Transportation

NY State Rules Two Uber Drivers Were Employees

October 14, 2016  
By Steven Wishnia

New York, NY – Uber drivers have won a small but significant victory: The New York State Department of Labor has ruled that two drivers who applied for unemployment benefits after being “deactivated” were company employees and not ineligible independent contractors.

The two, Jakir Hossain and Levon Aleksanian, are both plaintiffs in a lawsuit the New York Taxi Workers Alliance filed against Gov. Andrew Cuomo and the Labor Department, which has been holding all unemployment-benefits claims by Uber drivers under “executive review.” Hossain, who also drove for Lyft, was approved for benefits, while Aleksanian, who applied more than a year ago, is waiting for a ruling on whether he lost his job for reasons that weren’t his fault.  

“This is a historic victory,” NYTWA executive director Bhairavi Desai said at a press conference Oct. 13 in front of the department’s Lower Manhattan offices. “But we know it is just the beginning.”

The key issue in determining whether a worker is an employee or an independent contractor is “who has control over working conditions,” said Brooklyn Legal Services attorney Nicole Salk. “Uber has complete control.” The Department of Labor, the lawsuit argues, has “consistently found black car bases, with similar terms of employment to Uber, to be employers.” Several court cases have upheld that, including a 2010 ruling by the state Appellate Division that a black-car base was an employer because it paid its drivers a set commission per fare, dispatched trips to drivers specifying pick-up and drop-off locations, and set all fare rates.

Nothing about Uber is different from those black-car bases, said NYTWA staff attorney Zubin Soleimany.
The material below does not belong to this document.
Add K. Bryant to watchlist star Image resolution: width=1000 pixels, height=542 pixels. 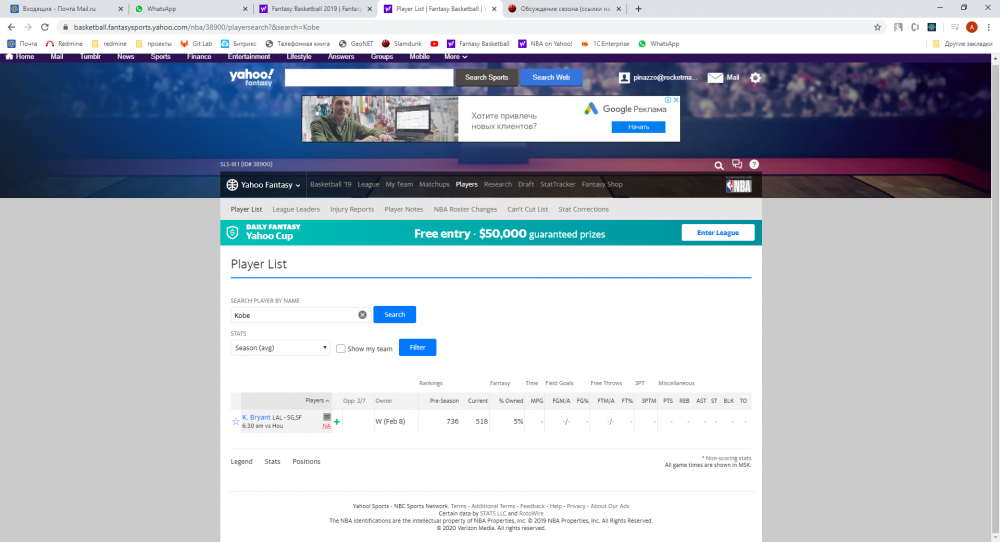[x=236, y=422]

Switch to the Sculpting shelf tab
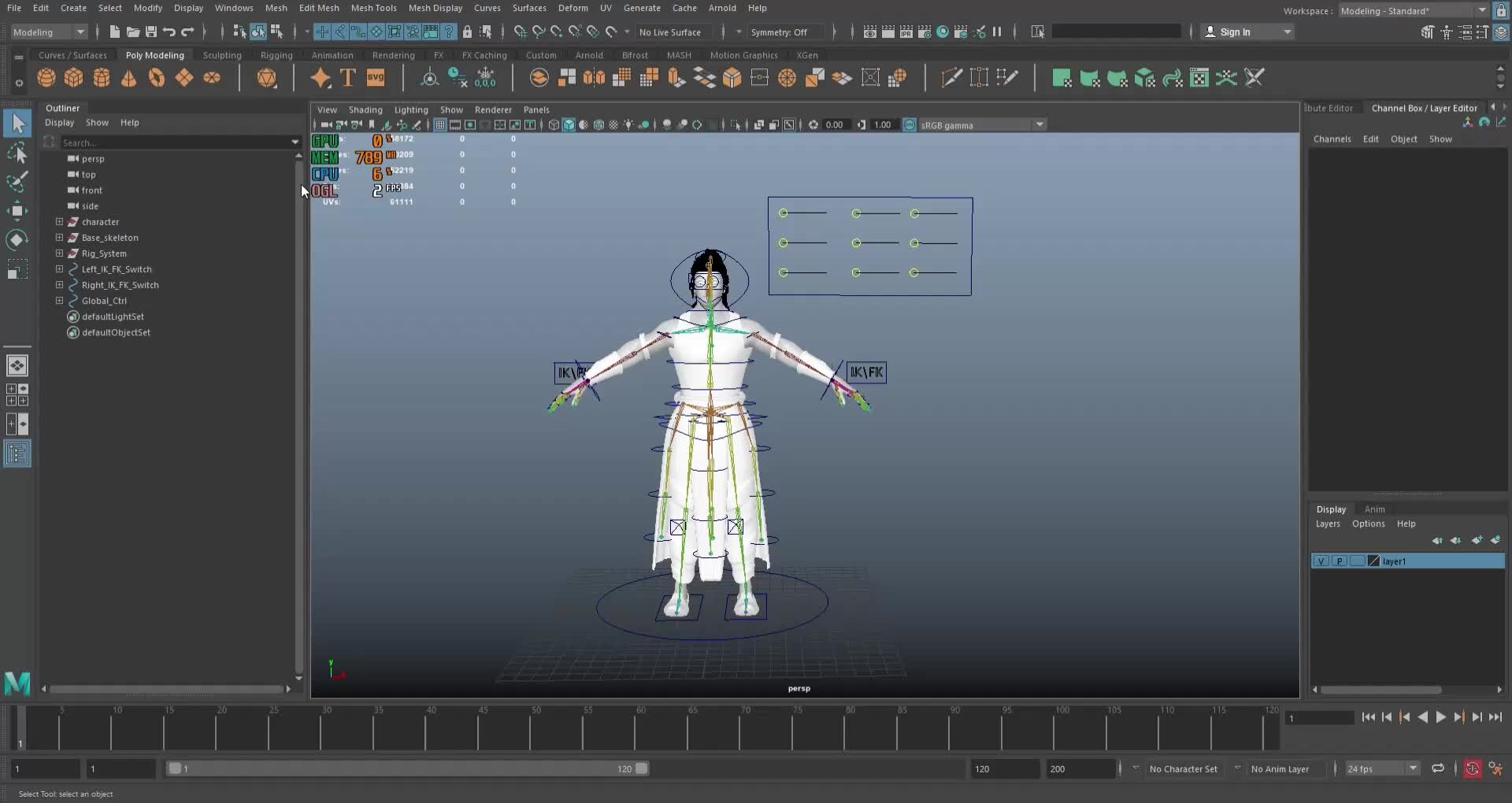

Uber argues that its drivers like the freedom of being independent contractors, of being able to set their own hours, he added, but that is giving drivers a “false choice” between flexibility and their basic legal rights as workers.

While the ruling is not binding on other cases, it might affect thousands of drivers applying for unemployment, Desai said. On a deeper level, she added, it puts a crack in Uber’s business model, which depends on classifying drivers as independent contractors. That misclassification means it can offer lower fares and flood the streets with drivers, because it doesn’t have to pay them minimum wage or overtime. It also means that Uber doesn’t have to contribute to the state’s unemployment-benefits fund.

Aleksanian, 32, immigrated from Armenia 10 years ago and now lives in Queens with his wife and two children. He began driving for Uber in August 2014. At first, he told LaborPress, he was making enough money to work a 40-hour week, but after the company cut fares by one-third later that year, he had to work seven days—and still “wasn’t making enough to cover expenses.” But he was stuck in the job, he says, because he had borrowed money to buy the car. He was deactivated in September 2015, after his hack license was mysteriously revoked. He is now working part-time as a home health-care aide.

Former Uber driver Jeffrey Shepherd, who is still waiting for a ruling on whether he was an employee, said he was attracted by the company’s “be your own boss” ads—but “the reality was much different.” He worked for Uber for a year, he said, driving 12 to 15 hours a day, seven days a week, but often made less than $1 a week after expenses were deducted—including $415 a week in payments to an Uber-approved car dealer. He was deactivated, he said, when his car was repossessed after he didn’t work during a snowstorm and thus didn’t bring in enough money for Uber to make the payments on it.

While people who quit jobs are usually ineligible for unemployment benefits, leaving because you’re not making enough to cover basic living expenses is an exception, the NYTWA says.

Uber is likely to appeal the Department of Labor decision to higher courts, said Desai. Meanwhile, NYTWA is continuing the lawsuit, calling on the department to conduct a comprehensive audit of Uber to determine that all drivers are employees and therefore eligible for unemployment benefits and protected under wage and hour laws. California’s labor department has ruled three Uber drivers were employees, said Soleimany, two who were applying for unemployment benefits and one in a case involving wages and hours.

As of now, said Salk, the New York labor department is reviewing applications for unemployment on a case-by-case basis. That means drivers have to fight each case individually, going without income for months while going up against a multibillion-dollar corporation.